◆ Raw data ◆
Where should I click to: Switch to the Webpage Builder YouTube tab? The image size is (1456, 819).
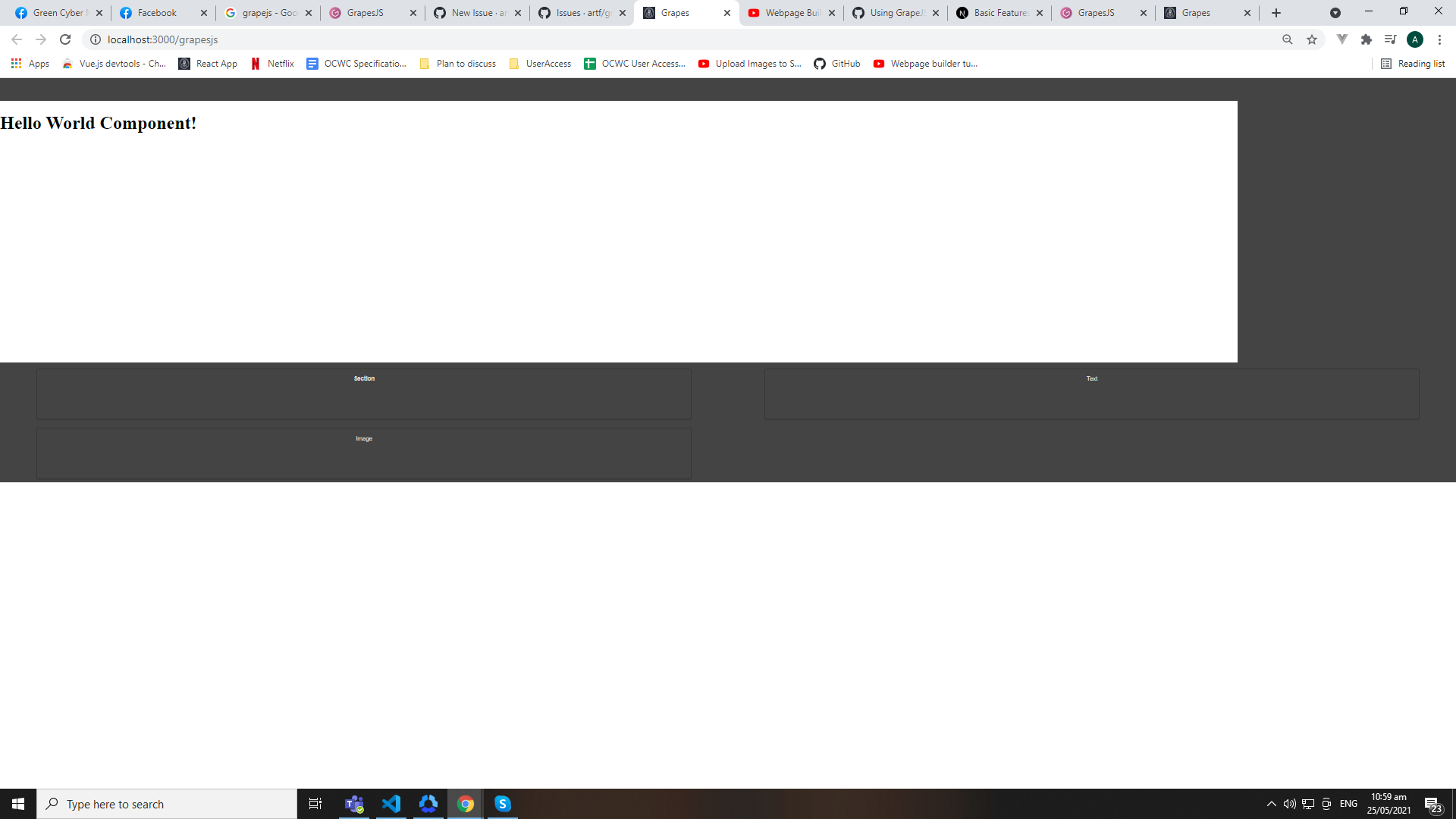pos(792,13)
==
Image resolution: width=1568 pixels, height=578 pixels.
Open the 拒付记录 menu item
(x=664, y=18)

◆ Work to do ◆
Turn the lines of the records starting at the line containing "Image resolution: width=1568" and ending at the line containing "(x=664, y=18)" into a Markdown table with the columns Row and Line, leaving out any blank lines.

◆ Exercise result ◆
| Row | Line |
|---|---|
| 1 | Image resolution: width=1568 pixels, height=578 pixels. |
| 2 | Open the 拒付记录 menu item |
| 3 | (x=664, y=18) |